___ TEXTO PARA ANÁLISE ___

A vereadora conversou comigo assim que cheguei à Câmara. Ela me disse que aquela forma de reação foi devido ao nervosismo do momento, que não debochou, não tripudiou e se retratou comigo. Portanto, entendo e compreendo o que aconteceu e a forma como ela reagiu.
A reunião originalmente tratava do corte de 25% nos salários dos médicos da Atenção Básica. Qual era sua proposta para resolver o impasse?
Realmente, a reunião originalmente era para tratar do corte de 25% dos salários. Minha proposta era que reduzíssemos alguns gastos, especialmente alguns pagamentos de RPA que estão bem altos, em torno de 30 a 40 mil reais. A ideia era entender a importância dessas pessoas e dos serviços prestados, para que fosse possível minimizar o impacto e evitar que a população final sofresse com a redução do salário dos médicos, ficando sem atendimento nos postos.
A senhora mencionou que há contratos de RPA com valores superiores a R$ 40 mil. A Câmara pretende investigar esses contratos?
Eu vou apresentar um requerimento de informações sobre esses RPA’s. Quero entender a natureza e a importância dessas pessoas para o funcionamento da Prefeitura. Há gente recebendo desde o início do ano, ou pouco mais de um ano, valores em torno de 30 a 40 mil reais, e isso precisa ser investigado. No momento em que o município enfrenta uma crise financeira, precisamos saber onde cortar gastos de forma responsável.
Qual o impacto dessa redução salarial, se mantida, para o atendimento nas Unidades de Saúde e para a população?
O impacto é direto no atendimento. Podemos perder médicos da Atenção Básica, que podem sair com essa redução, e a população acabar sendo prejudicada. Tenho muita preocupação com os moradores dos bairros mais afastados da cidade, como São Sebastião, Roma, Santo Agostinho, Açude e Belmonte. Acredito que uma economia de R$ 430 mil por mês não seja suficiente para justificar o corte.
Após o episódio, a senhora acredita que o diálogo com o Executivo ficará comprometido?
Não, da minha parte, o diálogo não será prejudicado, porque ele sempre será em prol da população, buscando melhorias para o povo. Não tenho relação pessoal com o prefeito; é uma relação de parlamentar com o Executivo. Então, sempre que for necessário buscar melhorias para a cidade e precisar dialogar, eu vou dialogar. Reforço que meu compromisso é sempre com a população.
Depois do ocorrido, qual será sua postura em relação ao prefeito e à condução das pautas da Câmara?

___ REGISTROS LISTADOS ___

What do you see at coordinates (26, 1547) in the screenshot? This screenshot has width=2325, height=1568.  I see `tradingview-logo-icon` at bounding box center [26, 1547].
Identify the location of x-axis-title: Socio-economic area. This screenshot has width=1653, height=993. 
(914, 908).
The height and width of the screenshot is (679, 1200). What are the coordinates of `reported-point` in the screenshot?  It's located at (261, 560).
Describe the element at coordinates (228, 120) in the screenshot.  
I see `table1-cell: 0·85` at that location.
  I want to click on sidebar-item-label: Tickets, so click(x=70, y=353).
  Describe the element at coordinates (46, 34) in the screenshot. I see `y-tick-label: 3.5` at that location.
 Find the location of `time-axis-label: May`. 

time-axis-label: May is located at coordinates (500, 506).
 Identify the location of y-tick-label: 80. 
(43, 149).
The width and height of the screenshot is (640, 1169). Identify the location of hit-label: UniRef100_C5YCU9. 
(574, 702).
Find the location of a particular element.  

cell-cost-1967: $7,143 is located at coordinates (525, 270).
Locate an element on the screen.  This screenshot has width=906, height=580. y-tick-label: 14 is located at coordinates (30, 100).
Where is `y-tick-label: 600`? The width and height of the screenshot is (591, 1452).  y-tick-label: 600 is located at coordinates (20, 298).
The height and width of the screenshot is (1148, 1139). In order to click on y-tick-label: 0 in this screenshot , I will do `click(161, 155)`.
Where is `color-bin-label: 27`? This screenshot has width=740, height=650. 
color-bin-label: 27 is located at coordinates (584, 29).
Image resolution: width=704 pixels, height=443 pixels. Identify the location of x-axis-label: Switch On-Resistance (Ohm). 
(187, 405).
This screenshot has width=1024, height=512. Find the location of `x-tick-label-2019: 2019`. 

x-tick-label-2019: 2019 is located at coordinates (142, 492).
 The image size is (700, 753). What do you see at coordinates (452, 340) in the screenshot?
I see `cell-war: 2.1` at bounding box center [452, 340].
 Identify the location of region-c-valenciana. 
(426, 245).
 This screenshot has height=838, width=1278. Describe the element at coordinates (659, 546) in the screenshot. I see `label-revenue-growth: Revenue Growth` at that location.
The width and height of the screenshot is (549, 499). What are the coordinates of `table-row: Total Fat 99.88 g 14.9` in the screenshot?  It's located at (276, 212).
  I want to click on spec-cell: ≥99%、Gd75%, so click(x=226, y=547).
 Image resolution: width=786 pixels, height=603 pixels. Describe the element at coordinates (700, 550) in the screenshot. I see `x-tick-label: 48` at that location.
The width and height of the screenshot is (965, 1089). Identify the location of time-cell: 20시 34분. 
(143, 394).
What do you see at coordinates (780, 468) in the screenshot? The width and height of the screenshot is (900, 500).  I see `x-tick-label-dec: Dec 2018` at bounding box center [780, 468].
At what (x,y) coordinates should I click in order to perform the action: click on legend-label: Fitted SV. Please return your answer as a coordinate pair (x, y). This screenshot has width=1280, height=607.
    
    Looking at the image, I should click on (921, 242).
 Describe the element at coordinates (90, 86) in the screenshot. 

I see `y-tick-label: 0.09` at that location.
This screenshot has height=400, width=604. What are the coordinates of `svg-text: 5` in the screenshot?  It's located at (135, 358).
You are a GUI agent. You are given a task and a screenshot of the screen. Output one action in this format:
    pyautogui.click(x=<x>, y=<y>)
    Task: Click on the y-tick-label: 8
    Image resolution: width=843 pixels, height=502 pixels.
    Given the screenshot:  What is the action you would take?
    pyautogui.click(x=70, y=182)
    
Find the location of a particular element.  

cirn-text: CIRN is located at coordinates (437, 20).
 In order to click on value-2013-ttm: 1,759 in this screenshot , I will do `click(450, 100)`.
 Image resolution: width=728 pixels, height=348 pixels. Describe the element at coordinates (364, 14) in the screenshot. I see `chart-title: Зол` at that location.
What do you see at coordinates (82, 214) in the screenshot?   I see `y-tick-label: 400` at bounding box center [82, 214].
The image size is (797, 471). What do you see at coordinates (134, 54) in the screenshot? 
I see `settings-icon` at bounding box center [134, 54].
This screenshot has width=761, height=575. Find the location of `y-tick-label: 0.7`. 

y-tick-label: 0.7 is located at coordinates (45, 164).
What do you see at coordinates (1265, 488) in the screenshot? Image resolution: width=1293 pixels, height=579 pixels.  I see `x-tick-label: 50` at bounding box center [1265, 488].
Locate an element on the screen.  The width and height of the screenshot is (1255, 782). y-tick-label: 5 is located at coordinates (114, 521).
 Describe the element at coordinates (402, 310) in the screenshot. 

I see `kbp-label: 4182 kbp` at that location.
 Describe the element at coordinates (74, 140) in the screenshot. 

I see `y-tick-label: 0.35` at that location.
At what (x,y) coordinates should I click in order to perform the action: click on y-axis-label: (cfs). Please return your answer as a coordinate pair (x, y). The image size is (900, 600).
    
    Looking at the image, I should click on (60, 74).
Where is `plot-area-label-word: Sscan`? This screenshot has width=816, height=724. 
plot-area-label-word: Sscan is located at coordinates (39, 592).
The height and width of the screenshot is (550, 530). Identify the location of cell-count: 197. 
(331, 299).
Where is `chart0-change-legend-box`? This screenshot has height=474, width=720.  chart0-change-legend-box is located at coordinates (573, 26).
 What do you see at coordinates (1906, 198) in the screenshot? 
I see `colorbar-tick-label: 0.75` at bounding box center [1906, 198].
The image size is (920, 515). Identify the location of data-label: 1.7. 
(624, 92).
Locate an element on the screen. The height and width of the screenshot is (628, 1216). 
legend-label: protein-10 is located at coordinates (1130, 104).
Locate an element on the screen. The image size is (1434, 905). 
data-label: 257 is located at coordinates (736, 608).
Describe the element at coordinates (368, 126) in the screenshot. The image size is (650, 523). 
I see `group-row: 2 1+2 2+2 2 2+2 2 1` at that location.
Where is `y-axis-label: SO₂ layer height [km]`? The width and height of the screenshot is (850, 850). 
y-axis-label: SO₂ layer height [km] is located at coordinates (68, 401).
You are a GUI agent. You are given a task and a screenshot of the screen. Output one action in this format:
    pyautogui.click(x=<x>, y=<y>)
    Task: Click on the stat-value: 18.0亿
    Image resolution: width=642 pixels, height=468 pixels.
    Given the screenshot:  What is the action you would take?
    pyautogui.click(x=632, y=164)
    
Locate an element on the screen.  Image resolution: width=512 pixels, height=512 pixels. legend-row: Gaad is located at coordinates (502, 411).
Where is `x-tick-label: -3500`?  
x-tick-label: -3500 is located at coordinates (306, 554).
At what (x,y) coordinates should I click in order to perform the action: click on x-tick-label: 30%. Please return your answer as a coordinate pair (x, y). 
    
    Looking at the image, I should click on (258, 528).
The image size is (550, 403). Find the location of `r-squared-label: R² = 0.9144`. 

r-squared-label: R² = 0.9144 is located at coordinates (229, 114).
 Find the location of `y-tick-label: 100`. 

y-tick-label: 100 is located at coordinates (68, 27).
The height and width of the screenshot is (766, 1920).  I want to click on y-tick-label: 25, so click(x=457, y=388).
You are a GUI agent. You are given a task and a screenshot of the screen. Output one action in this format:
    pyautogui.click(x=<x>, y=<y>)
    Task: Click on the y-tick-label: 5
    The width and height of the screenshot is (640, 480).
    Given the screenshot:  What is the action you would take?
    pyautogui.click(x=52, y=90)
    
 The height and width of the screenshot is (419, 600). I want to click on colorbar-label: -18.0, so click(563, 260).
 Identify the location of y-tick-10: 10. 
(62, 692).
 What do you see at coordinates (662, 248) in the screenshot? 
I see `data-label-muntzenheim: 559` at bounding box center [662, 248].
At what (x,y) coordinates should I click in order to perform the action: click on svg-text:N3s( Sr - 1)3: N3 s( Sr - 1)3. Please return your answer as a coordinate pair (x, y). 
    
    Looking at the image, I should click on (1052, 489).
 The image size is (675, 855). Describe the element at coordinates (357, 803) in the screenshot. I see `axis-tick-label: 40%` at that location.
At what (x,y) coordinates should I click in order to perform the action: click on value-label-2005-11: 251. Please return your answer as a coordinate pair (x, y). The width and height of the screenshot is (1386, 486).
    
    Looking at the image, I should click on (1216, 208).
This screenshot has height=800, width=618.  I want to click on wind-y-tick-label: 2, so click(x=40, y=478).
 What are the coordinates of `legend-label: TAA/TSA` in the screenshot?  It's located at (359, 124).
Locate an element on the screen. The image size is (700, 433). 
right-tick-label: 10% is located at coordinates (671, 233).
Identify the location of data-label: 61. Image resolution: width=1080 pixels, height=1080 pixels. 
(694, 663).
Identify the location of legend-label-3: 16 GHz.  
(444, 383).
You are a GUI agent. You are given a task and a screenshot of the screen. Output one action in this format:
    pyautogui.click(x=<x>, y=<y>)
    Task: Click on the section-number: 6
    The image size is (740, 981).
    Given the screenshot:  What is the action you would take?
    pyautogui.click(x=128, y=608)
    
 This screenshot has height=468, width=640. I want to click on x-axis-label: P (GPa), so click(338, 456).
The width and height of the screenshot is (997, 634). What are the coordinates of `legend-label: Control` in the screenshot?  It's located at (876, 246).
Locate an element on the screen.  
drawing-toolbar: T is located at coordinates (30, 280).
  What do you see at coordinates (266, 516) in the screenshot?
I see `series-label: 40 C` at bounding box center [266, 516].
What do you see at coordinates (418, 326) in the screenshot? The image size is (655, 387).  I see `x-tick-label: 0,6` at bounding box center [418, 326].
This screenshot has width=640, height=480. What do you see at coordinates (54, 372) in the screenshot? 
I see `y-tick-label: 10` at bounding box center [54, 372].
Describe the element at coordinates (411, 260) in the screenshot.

___

(TAREFA 1)
Devolva sem alterações o trecho da entrevista que vai de "A vereadora conversou" até "atendimento nos postos.".
(TAREFA 2)
Na entrevista, qual valor mensal de economia é considerado insuficiente para justificar o corte nos salários dos médicos?
Baseie-se apenas na entrevista.

(RESPOSTA ESCRITA 1)
A vereadora conversou comigo assim que cheguei à Câmara. Ela me disse que aquela forma de reação foi devido ao nervosismo do momento, que não debochou, não tripudiou e se retratou comigo. Portanto, entendo e compreendo o que aconteceu e a forma como ela reagiu.
A reunião originalmente tratava do corte de 25% nos salários dos médicos da Atenção Básica. Qual era sua proposta para resolver o impasse?
Realmente, a reunião originalmente era para tratar do corte de 25% dos salários. Minha proposta era que reduzíssemos alguns gastos, especialmente alguns pagamentos de RPA que estão bem altos, em torno de 30 a 40 mil reais. A ideia era entender a importância dessas pessoas e dos serviços prestados, para que fosse possível minimizar o impacto e evitar que a população final sofresse com a redução do salário dos médicos, ficando sem atendimento nos postos.

(RESPOSTA ESCRITA 2)
R$ 430 mil por mês.